15. A method for mechanistic causal reasoning, comprising:

receiving an input text from a user, the input text specified in a natural language; building a knowledge graph that represents real world facts and associations in the form of contextually tagged and weighted knowledge propositions, in multiple knowledge domains including causality, taxonomy, meronomy, time, space, identity, language, symbols and mathematical formulas; and

resolving ambiguity and determining actual intent of the user for the input text, from a plurality of interpretations of intent for sentences in natural language understanding, using the knowledge graph in conjunction with natural language understanding and logical inference; and

generating a response for the user, as to why and/or how unknown factors resulted in a known outcome, or what outcomes are likely given known causal factors, based on resolving the ambiguity and determination of the actual intent.

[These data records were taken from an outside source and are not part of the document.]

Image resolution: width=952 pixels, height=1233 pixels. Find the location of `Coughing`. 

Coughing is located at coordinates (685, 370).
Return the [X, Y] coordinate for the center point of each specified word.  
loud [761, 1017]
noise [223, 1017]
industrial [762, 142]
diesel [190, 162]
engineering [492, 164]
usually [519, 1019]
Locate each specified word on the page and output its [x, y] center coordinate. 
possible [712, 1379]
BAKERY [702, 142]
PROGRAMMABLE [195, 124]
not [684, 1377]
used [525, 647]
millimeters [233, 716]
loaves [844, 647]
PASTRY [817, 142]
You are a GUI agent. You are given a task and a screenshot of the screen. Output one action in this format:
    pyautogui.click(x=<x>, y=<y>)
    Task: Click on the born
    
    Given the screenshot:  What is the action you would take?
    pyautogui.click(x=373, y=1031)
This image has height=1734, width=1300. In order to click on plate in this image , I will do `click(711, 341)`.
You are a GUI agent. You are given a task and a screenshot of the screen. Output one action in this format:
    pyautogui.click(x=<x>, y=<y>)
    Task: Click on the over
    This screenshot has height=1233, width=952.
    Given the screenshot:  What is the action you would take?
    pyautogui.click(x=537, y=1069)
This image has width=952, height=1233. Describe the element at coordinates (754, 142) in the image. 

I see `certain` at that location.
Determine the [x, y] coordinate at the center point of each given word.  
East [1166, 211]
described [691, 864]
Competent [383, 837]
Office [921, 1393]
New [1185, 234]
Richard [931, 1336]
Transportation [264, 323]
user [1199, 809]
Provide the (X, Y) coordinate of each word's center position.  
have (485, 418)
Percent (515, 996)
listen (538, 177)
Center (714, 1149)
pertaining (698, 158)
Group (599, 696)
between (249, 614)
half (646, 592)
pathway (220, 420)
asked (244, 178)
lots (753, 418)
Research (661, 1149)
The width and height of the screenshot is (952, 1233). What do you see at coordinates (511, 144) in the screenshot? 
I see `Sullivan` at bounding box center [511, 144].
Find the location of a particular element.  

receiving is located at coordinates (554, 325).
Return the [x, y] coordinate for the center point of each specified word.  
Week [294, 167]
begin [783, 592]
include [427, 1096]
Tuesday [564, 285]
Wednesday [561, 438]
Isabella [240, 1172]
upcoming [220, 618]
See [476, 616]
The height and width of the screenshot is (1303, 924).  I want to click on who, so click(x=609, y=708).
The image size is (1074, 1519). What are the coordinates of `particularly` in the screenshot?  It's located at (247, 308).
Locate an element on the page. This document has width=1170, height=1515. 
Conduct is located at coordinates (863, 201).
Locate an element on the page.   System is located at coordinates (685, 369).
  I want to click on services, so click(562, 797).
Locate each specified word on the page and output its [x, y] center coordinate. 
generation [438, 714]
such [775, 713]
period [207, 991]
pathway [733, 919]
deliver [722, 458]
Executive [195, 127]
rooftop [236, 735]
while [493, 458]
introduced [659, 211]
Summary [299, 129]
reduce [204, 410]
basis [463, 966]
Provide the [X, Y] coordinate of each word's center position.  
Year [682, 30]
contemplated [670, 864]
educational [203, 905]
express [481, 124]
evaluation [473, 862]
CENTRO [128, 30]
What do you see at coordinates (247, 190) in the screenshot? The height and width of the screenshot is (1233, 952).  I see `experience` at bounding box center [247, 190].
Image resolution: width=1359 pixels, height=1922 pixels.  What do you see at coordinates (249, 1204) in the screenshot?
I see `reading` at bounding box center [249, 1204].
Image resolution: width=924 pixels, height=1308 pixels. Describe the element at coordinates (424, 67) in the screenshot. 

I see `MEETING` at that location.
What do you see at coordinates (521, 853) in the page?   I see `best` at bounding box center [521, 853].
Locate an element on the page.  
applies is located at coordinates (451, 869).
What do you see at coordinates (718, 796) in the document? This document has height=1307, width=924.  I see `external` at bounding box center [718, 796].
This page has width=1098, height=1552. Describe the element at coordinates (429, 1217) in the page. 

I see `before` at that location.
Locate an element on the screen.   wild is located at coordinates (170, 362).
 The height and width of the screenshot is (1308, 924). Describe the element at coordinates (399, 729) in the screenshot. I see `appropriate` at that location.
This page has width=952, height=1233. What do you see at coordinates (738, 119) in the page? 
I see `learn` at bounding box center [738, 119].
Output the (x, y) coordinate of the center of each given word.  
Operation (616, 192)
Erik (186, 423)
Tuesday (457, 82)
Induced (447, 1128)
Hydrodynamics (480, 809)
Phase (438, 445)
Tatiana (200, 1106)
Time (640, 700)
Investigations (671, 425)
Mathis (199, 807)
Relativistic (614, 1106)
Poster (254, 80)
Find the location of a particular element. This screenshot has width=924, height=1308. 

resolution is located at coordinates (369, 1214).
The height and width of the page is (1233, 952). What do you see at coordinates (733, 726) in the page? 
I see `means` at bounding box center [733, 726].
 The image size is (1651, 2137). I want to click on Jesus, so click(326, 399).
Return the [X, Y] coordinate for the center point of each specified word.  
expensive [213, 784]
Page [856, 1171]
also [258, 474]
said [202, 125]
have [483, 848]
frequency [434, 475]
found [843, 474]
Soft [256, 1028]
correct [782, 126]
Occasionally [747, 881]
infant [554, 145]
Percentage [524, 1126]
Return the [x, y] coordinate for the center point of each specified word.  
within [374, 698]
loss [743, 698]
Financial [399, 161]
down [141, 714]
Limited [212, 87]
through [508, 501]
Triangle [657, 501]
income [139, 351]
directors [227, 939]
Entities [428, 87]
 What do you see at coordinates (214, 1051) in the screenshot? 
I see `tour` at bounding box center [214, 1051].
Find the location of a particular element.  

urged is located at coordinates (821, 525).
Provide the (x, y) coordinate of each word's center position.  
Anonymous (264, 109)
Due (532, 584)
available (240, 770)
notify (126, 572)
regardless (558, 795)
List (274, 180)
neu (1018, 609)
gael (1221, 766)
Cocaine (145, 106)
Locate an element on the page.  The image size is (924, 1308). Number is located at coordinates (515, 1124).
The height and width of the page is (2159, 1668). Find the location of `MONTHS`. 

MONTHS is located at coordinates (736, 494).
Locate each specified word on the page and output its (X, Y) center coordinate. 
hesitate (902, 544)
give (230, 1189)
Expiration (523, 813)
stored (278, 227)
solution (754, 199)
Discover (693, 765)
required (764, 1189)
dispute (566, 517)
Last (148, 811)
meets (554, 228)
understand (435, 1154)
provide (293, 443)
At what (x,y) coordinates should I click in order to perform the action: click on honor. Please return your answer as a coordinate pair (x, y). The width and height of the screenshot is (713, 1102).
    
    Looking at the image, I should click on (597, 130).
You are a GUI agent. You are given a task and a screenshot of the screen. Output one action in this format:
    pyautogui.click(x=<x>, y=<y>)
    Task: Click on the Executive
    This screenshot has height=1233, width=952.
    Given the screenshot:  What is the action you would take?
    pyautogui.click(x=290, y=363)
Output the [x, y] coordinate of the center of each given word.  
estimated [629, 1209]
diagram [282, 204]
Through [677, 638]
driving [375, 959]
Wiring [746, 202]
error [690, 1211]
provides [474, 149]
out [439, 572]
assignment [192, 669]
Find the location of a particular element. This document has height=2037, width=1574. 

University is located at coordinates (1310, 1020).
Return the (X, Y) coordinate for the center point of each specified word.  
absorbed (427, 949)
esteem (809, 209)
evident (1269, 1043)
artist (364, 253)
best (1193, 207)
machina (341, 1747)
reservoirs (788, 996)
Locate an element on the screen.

16. A non-transitory computer readable storage medium, wherein the non-transitory computer readable storage medium stores instructions, which when executed by a computer system, cause the computer system to perform a method comprising:

receiving an input text from a user, the input text specified in a natural language; building a knowledge graph that represents real world facts and associations in the form of contextually tagged and weighted knowledge propositions, in multiple knowledge domains including causality, taxonomy, meronomy, time, space, identity, language, symbols and mathematical formulas; and

resolving ambiguity and determining actual intent of the user for the input text, from a plurality of interpretations of intent for sentences in natural language understanding, using the knowledge graph in conjunction with natural language understanding and logical inference; and

generating a response for the user, as to why and/or how unknown factors resulted in a known outcome, or what outcomes are likely given known causal factors, based on resolving the ambiguity and determination of the actual intent.

17. A system comprising:

one or more memory units each operable to store at least one program; and at least one processor communicatively coupled to the one or more memory units, in which the at least one program, when executed by the at least one processor, causes the at least one processor to:

receive an input text from a user, the input text specified in a natural language; build a knowledge graph that represents real world facts and associations in the form of contextually tagged and weighted knowledge propositions, in multiple knowledge domains including causality, taxonomy, meronomy, time, space, identity, language, symbols and mathematical formulas; and

resolve ambiguity and determining actual intent of the user for the input text, from a plurality of interpretations of intent for sentences in natural language understanding, using the knowledge graph in conjunction with natural language understanding and logical inference; and

generate a response for the user, as to why and/or how unknown factors resulted in a known outcome, or what outcomes are likely given known causal factors, based on resolving the ambiguity and determination of the actual intent.